(Lines of data)
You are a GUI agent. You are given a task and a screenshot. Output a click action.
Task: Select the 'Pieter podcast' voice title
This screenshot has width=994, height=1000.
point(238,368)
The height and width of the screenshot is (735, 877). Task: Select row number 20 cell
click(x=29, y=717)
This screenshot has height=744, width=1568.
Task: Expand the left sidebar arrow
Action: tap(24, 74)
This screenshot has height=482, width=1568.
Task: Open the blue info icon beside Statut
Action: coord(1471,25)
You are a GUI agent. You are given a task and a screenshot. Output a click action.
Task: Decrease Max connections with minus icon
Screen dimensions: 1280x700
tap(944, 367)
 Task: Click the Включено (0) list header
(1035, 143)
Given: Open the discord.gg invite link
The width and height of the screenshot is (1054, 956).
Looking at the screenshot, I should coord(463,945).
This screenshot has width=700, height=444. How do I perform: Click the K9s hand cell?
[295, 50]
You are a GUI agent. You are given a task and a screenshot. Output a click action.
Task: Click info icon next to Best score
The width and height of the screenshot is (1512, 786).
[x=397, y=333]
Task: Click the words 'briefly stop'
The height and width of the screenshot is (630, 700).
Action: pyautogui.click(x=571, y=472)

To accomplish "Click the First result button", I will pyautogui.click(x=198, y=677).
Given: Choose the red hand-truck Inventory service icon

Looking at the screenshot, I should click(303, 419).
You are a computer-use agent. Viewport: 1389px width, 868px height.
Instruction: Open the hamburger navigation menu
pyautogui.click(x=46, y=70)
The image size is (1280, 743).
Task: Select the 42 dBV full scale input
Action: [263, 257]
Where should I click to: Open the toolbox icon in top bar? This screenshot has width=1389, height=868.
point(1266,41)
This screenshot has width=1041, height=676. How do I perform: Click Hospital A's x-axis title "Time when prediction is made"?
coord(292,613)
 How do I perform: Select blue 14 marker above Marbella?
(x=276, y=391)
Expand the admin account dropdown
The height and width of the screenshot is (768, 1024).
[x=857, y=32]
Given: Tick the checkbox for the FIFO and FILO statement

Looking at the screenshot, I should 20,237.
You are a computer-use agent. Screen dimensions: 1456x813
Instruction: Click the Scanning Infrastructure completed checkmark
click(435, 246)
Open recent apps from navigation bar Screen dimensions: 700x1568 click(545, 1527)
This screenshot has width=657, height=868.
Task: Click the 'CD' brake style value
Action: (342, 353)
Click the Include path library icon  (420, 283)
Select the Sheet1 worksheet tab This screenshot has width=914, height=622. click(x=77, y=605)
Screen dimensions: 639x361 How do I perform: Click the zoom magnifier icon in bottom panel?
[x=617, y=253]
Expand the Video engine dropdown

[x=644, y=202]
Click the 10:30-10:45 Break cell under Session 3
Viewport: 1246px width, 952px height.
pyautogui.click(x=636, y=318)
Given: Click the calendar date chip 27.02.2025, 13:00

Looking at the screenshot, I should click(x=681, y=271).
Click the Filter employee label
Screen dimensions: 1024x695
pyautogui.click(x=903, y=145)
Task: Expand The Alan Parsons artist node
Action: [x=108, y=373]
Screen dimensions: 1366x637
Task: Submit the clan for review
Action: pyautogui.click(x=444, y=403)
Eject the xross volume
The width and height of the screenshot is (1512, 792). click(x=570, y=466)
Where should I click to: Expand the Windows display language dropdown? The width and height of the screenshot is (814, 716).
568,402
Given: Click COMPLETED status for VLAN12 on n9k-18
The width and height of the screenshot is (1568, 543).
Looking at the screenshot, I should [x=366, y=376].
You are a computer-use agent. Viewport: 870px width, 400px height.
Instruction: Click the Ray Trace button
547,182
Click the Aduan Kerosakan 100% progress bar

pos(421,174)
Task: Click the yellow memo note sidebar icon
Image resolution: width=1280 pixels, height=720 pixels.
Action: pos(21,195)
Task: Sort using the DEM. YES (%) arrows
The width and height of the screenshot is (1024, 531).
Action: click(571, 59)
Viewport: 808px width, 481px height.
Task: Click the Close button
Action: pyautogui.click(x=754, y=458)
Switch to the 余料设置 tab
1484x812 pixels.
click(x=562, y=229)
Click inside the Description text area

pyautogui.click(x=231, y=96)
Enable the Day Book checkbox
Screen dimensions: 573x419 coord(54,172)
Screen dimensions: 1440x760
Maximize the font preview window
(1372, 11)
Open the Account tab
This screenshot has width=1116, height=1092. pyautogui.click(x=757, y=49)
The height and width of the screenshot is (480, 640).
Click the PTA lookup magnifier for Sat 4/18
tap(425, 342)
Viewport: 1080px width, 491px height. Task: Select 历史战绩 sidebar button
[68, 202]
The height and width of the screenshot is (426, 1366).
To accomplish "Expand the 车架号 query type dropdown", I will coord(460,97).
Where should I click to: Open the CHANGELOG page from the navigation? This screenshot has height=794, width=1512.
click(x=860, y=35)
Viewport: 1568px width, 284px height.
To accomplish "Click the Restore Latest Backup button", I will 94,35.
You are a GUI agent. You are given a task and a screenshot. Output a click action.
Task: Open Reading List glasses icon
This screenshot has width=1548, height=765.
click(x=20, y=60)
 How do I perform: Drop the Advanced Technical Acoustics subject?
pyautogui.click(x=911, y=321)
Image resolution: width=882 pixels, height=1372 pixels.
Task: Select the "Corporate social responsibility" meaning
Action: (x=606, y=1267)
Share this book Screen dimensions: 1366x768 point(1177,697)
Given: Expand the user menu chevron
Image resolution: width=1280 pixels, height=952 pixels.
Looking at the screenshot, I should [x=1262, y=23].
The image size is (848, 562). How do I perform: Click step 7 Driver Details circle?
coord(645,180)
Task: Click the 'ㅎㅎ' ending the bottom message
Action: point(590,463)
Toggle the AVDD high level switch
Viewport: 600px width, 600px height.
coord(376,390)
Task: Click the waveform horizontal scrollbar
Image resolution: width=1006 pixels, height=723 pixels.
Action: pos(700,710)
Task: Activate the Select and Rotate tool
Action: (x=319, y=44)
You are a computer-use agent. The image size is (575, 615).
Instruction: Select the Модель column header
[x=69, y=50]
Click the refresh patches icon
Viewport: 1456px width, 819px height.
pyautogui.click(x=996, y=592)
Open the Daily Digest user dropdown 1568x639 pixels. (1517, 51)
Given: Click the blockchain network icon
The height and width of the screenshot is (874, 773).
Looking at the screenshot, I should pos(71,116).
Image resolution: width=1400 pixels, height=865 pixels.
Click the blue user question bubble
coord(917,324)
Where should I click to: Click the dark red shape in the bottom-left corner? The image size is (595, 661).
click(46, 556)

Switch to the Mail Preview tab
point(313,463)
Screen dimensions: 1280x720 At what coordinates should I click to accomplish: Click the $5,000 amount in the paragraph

• WHAT TO WORK ON
Give all the rows above again with "GUI agent" replaced by "GUI assistant" everywhere it occurs, keeping everything else the same.

• WRITTEN ANSWER
You are a GUI assistant. You are given a task and a screenshot. Output a click action.
Task: Select the 'Pieter podcast' voice title
This screenshot has width=994, height=1000.
point(238,368)
The height and width of the screenshot is (735, 877). Task: Select row number 20 cell
click(x=29, y=717)
This screenshot has height=744, width=1568.
Task: Expand the left sidebar arrow
Action: tap(24, 74)
This screenshot has height=482, width=1568.
Task: Open the blue info icon beside Statut
Action: coord(1471,25)
You are a GUI assistant. You are given a task and a screenshot. Output a click action.
Task: Decrease Max connections with minus icon
Screen dimensions: 1280x700
tap(944, 367)
 Task: Click the Включено (0) list header
(1035, 143)
Given: Open the discord.gg invite link
The width and height of the screenshot is (1054, 956).
Looking at the screenshot, I should coord(463,945).
This screenshot has width=700, height=444. How do I perform: Click the K9s hand cell?
[295, 50]
You are a GUI assistant. You are given a task and a screenshot. Output a click action.
Task: Click info icon next to Best score
The width and height of the screenshot is (1512, 786).
[x=397, y=333]
Task: Click the words 'briefly stop'
The height and width of the screenshot is (630, 700).
Action: pyautogui.click(x=571, y=472)

To accomplish "Click the First result button", I will pyautogui.click(x=198, y=677).
Given: Choose the red hand-truck Inventory service icon

Looking at the screenshot, I should click(303, 419).
You are a computer-use agent. Viewport: 1389px width, 868px height.
Instruction: Open the hamburger navigation menu
pyautogui.click(x=46, y=70)
The image size is (1280, 743).
Task: Select the 42 dBV full scale input
Action: [263, 257]
Where should I click to: Open the toolbox icon in top bar? This screenshot has width=1389, height=868.
point(1266,41)
This screenshot has width=1041, height=676. How do I perform: Click Hospital A's x-axis title "Time when prediction is made"?
coord(292,613)
 How do I perform: Select blue 14 marker above Marbella?
(x=276, y=391)
Expand the admin account dropdown
The height and width of the screenshot is (768, 1024).
[x=857, y=32]
Given: Tick the checkbox for the FIFO and FILO statement

Looking at the screenshot, I should 20,237.
You are a computer-use agent. Screen dimensions: 1456x813
Instruction: Click the Scanning Infrastructure completed checkmark
click(435, 246)
Open recent apps from navigation bar Screen dimensions: 700x1568 click(545, 1527)
This screenshot has width=657, height=868.
Task: Click the 'CD' brake style value
Action: (342, 353)
Click the Include path library icon  (420, 283)
Select the Sheet1 worksheet tab This screenshot has width=914, height=622. click(x=77, y=605)
Screen dimensions: 639x361 How do I perform: Click the zoom magnifier icon in bottom panel?
[x=617, y=253]
Expand the Video engine dropdown

[x=644, y=202]
Click the 10:30-10:45 Break cell under Session 3
Viewport: 1246px width, 952px height.
pyautogui.click(x=636, y=318)
Given: Click the calendar date chip 27.02.2025, 13:00

Looking at the screenshot, I should click(x=681, y=271).
Click the Filter employee label
Screen dimensions: 1024x695
pyautogui.click(x=903, y=145)
Task: Expand The Alan Parsons artist node
Action: [x=108, y=373]
Screen dimensions: 1366x637
Task: Submit the clan for review
Action: pyautogui.click(x=444, y=403)
Eject the xross volume
The width and height of the screenshot is (1512, 792). click(x=570, y=466)
Where should I click to: Expand the Windows display language dropdown? The width and height of the screenshot is (814, 716).
568,402
Given: Click COMPLETED status for VLAN12 on n9k-18
The width and height of the screenshot is (1568, 543).
Looking at the screenshot, I should [x=366, y=376].
You are a computer-use agent. Viewport: 870px width, 400px height.
Instruction: Click the Ray Trace button
547,182
Click the Aduan Kerosakan 100% progress bar

pos(421,174)
Task: Click the yellow memo note sidebar icon
Image resolution: width=1280 pixels, height=720 pixels.
Action: pos(21,195)
Task: Sort using the DEM. YES (%) arrows
The width and height of the screenshot is (1024, 531).
Action: click(571, 59)
Viewport: 808px width, 481px height.
Task: Click the Close button
Action: pyautogui.click(x=754, y=458)
Switch to the 余料设置 tab
1484x812 pixels.
click(x=562, y=229)
Click inside the Description text area

pyautogui.click(x=231, y=96)
Enable the Day Book checkbox
Screen dimensions: 573x419 coord(54,172)
Screen dimensions: 1440x760
Maximize the font preview window
(1372, 11)
Open the Account tab
This screenshot has width=1116, height=1092. pyautogui.click(x=757, y=49)
The height and width of the screenshot is (480, 640).
Click the PTA lookup magnifier for Sat 4/18
tap(425, 342)
Viewport: 1080px width, 491px height. Task: Select 历史战绩 sidebar button
[68, 202]
The height and width of the screenshot is (426, 1366).
To accomplish "Expand the 车架号 query type dropdown", I will coord(460,97).
Where should I click to: Open the CHANGELOG page from the navigation? This screenshot has height=794, width=1512.
click(x=860, y=35)
Viewport: 1568px width, 284px height.
To accomplish "Click the Restore Latest Backup button", I will 94,35.
You are a GUI assistant. You are given a task and a screenshot. Output a click action.
Task: Open Reading List glasses icon
This screenshot has width=1548, height=765.
click(x=20, y=60)
 How do I perform: Drop the Advanced Technical Acoustics subject?
pyautogui.click(x=911, y=321)
Image resolution: width=882 pixels, height=1372 pixels.
Task: Select the "Corporate social responsibility" meaning
Action: (x=606, y=1267)
Share this book Screen dimensions: 1366x768 point(1177,697)
Given: Expand the user menu chevron
Image resolution: width=1280 pixels, height=952 pixels.
Looking at the screenshot, I should [x=1262, y=23].
The image size is (848, 562). How do I perform: Click step 7 Driver Details circle?
coord(645,180)
Task: Click the 'ㅎㅎ' ending the bottom message
Action: point(590,463)
Toggle the AVDD high level switch
Viewport: 600px width, 600px height.
coord(376,390)
Task: Click the waveform horizontal scrollbar
Image resolution: width=1006 pixels, height=723 pixels.
Action: pos(700,710)
Task: Activate the Select and Rotate tool
Action: (x=319, y=44)
You are a computer-use agent. The image size is (575, 615).
Instruction: Select the Модель column header
[x=69, y=50]
Click the refresh patches icon
Viewport: 1456px width, 819px height.
pyautogui.click(x=996, y=592)
Open the Daily Digest user dropdown 1568x639 pixels. (1517, 51)
Given: Click the blockchain network icon
The height and width of the screenshot is (874, 773).
Looking at the screenshot, I should pos(71,116).
Image resolution: width=1400 pixels, height=865 pixels.
Click the blue user question bubble
coord(917,324)
Where should I click to: Click the dark red shape in the bottom-left corner? The image size is (595, 661).
click(46, 556)

Switch to the Mail Preview tab
point(313,463)
Screen dimensions: 1280x720 At what coordinates should I click to accomplish: Click the $5,000 amount in the paragraph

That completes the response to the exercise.